Using the listing below, extract each line that has the word "will" in it.
___
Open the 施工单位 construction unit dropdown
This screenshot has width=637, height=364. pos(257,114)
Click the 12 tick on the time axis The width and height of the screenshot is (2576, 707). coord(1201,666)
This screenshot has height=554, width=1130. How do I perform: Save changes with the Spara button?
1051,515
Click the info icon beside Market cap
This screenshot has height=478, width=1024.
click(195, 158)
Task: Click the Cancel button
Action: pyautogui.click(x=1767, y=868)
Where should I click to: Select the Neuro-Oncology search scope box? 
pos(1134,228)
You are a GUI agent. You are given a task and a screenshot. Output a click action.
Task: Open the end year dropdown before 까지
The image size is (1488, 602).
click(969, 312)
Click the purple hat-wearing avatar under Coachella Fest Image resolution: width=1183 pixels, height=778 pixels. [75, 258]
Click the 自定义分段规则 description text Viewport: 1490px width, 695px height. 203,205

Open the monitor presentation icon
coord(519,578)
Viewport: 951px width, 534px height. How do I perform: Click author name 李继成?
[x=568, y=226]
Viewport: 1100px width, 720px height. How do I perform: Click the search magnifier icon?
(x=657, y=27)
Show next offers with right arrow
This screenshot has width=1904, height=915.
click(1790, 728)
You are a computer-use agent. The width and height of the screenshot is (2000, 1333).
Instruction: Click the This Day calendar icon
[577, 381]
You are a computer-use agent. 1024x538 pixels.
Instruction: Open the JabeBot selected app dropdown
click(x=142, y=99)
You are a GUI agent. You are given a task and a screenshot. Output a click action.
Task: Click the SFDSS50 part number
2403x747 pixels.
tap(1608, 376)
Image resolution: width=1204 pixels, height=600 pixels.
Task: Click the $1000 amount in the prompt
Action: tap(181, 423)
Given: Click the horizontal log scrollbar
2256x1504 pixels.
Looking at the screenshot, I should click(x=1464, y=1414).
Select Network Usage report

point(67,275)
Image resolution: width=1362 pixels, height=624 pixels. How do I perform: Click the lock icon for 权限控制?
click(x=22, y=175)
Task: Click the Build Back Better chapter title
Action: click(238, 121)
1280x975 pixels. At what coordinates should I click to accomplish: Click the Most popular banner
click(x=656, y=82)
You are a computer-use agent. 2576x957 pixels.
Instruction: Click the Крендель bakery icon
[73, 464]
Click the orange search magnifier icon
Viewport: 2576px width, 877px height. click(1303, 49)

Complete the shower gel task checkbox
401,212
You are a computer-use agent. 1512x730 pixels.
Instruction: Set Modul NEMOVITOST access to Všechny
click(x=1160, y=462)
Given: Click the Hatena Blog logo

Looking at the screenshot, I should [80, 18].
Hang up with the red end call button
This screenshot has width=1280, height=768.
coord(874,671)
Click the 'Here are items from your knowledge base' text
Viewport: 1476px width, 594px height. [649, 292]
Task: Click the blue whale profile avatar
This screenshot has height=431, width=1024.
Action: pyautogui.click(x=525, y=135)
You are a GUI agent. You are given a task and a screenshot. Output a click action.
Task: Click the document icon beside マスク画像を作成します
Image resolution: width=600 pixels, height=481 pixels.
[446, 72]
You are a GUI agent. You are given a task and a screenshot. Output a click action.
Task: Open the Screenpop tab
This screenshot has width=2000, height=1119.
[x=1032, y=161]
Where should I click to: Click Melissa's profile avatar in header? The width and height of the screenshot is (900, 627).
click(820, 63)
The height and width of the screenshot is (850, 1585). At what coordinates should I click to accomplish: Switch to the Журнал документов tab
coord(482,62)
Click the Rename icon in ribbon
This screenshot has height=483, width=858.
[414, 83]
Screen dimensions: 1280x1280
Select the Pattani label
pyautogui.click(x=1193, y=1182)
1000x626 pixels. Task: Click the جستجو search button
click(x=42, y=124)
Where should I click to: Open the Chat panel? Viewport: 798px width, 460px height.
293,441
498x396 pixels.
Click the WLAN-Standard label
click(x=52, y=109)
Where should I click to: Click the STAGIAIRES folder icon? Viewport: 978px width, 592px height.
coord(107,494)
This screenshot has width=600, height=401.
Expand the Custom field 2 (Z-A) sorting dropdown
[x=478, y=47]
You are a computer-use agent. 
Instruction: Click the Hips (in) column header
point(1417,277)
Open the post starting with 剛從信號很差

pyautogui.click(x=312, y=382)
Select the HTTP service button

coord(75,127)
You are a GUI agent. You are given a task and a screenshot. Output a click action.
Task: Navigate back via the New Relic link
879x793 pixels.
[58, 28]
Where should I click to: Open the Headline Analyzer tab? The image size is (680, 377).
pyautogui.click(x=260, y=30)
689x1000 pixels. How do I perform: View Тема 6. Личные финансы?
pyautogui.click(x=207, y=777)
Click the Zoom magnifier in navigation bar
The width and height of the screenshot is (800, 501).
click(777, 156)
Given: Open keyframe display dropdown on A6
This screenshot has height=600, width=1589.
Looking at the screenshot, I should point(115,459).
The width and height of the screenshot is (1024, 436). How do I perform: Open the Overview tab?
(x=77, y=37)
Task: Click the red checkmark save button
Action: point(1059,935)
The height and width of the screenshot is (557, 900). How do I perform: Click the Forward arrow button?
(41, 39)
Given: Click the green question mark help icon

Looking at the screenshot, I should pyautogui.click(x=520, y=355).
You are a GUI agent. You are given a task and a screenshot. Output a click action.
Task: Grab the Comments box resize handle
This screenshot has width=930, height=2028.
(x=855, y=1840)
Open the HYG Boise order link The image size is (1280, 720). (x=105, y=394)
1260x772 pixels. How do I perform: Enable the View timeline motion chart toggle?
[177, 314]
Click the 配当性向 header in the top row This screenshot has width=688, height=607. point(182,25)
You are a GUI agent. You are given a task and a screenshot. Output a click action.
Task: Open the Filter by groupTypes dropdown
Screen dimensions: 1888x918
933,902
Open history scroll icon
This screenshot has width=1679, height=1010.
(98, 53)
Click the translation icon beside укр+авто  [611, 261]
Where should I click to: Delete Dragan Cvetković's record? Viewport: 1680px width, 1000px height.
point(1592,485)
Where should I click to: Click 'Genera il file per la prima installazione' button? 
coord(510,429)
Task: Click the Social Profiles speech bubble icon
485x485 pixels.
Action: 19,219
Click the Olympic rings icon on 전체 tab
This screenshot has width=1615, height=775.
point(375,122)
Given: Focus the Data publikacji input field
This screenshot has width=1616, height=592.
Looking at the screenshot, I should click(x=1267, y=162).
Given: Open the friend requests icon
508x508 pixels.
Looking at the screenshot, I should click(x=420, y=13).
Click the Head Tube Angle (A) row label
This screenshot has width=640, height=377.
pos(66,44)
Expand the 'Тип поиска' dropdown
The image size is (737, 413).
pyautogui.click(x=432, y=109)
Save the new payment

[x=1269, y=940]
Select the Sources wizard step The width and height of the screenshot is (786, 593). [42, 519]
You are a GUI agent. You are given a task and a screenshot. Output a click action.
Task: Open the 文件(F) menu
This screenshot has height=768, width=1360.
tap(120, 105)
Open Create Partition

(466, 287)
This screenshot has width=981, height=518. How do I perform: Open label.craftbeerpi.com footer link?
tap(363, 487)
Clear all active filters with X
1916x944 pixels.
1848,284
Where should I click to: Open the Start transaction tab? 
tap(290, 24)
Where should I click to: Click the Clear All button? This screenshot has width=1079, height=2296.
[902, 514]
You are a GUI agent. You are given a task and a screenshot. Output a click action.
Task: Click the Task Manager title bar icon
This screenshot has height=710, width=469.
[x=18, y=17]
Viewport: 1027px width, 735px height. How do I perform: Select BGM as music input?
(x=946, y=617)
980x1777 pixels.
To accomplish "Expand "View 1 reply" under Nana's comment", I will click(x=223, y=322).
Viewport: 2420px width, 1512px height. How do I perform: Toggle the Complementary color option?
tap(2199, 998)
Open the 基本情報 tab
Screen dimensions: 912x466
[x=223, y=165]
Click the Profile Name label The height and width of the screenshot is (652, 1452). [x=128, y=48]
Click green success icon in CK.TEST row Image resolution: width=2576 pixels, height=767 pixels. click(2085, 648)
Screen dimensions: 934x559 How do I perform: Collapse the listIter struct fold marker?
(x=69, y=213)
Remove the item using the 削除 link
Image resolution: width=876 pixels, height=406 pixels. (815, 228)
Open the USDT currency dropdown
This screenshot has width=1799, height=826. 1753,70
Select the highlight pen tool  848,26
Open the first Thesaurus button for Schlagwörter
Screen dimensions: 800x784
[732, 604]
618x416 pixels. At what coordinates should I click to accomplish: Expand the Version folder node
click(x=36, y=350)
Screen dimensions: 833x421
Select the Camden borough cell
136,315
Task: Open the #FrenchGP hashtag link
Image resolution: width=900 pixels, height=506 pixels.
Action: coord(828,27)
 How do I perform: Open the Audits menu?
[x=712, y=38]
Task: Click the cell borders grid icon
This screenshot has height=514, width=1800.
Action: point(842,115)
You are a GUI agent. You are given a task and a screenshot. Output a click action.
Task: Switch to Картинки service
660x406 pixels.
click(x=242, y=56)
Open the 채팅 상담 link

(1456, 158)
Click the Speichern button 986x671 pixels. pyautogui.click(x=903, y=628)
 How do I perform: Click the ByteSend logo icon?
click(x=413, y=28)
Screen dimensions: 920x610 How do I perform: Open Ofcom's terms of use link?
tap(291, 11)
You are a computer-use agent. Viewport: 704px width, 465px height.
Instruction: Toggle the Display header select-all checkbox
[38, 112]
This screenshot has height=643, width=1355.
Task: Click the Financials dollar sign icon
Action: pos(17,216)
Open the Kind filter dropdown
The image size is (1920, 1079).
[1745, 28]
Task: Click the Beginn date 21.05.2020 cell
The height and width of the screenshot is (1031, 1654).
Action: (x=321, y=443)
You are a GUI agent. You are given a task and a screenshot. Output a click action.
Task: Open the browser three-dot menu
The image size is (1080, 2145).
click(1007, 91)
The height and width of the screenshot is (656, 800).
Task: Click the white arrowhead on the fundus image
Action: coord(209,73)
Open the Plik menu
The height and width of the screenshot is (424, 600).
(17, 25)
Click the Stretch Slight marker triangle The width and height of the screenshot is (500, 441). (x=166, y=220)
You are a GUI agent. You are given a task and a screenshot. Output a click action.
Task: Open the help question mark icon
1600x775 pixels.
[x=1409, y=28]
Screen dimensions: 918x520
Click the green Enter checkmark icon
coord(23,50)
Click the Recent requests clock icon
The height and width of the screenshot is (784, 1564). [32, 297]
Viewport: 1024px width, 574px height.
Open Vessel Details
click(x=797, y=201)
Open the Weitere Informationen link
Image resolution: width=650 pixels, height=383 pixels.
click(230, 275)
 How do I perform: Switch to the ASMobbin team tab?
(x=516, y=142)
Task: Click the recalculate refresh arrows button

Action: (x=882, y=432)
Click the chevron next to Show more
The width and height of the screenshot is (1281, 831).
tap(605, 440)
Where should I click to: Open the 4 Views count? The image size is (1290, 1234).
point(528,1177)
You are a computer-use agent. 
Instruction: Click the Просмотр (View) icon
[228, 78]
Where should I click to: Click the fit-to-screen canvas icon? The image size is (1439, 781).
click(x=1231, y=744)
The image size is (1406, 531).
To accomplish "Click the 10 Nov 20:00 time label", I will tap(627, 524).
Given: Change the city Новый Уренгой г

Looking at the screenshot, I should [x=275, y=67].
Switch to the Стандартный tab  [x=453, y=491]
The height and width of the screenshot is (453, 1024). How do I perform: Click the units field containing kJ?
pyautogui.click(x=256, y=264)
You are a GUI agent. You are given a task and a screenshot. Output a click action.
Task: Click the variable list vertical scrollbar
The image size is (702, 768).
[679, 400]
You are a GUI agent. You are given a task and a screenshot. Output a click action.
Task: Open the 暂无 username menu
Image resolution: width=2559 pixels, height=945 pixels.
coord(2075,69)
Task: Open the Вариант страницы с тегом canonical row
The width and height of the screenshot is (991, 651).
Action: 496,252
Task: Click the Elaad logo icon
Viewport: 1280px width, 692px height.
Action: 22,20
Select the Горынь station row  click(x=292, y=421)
___
* ANSWER TO THE EXERCISE
To accomplish "Expand "View 1 reply" under Nana's comment", I will click(x=223, y=322).
To accomplish "Click the 10 Nov 20:00 time label", I will tap(627, 524).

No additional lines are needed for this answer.